En un descuido u olvido de anciano--otros dicen que a propórito--Don Baruj dejó sobre la mesa del café, al irse, la libreta en la que ha estado escribiendo a ratos a lo largo del día, de las semanas, los años. Ari, el muchacho amigo de Billy que lo substituye los días que éste tiene competencia de natación, la trajo a la cocina. Enfrascado en su lectura, y por no ir mirando donde iba, se dio de narices conmigo y me echó encima la taza de café que yo llevaba en las manos. El gusto y curiosidad que me dio ver que venía leyendo una libreta de Don Baruj--tesoro que nunca hemos podido rescatar de su escondite secreto--no le di importancia al encontronazo ni a la mancha de café en la camisa blanca recién planchada. Ari, sin que hubiera necesidad de pedírselo, nos leyó allí mismo, en su entusiasmo de animal adolescente, lo que acababa de leer camino a la cocina: lo último que había escrito Don Baruj antes de salir a punto de caer la noche, que es cuando deja el café si no está de humor para tertulias.
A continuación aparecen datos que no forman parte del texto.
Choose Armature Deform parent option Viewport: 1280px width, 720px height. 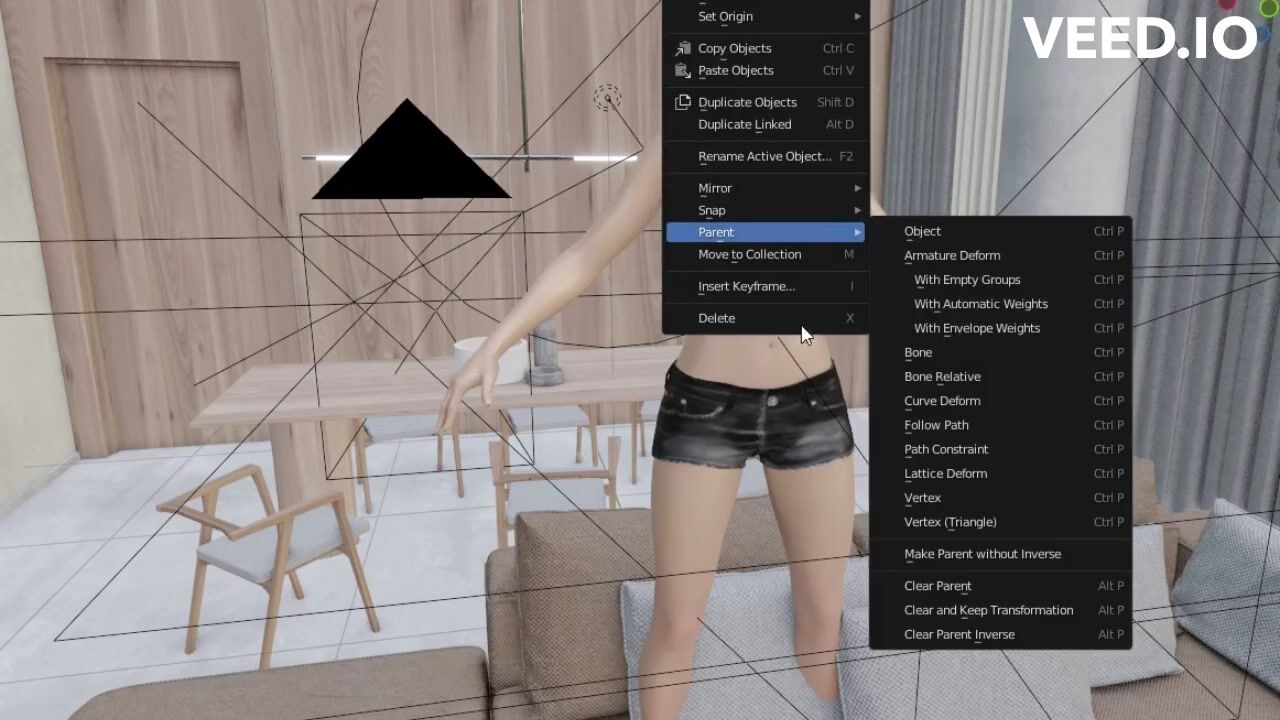tap(952, 255)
“Es tanta y tal a veces la extrañeza de estar vivo y atento al hecho de estarlo que el espíritu y el cuerpo--que es lo mismo--se perturban, en algunos casos hasta la amargura angustiada y el desgano de la acedia.
No es nada nuevo porque nada hay nuevo bajo el sol que nos alumbra. Ya en nuestros tiempos ancestrales expresó el kohelet esta innata vanidad en palabras memorables.
¿Quisiera uno en cambio la calma chicha de la aceptación que no cuestiona o la adopción sumisa de un dogma que lo resuelve todo y todo lo responde?
‘Dichoso el árbol’ se dolía desde la envidia existencial el poeta en su pasmo. ¿Es ésa acaso la tan mentada sabiduría poética, el don de los dioses? Más dichosa la piedra, entonces, como lo afirma el mismo, si sentir que se vive y saber que se sabe son azotes de dios, un mal congénito a la raza, síndrome crónico de ser humano”.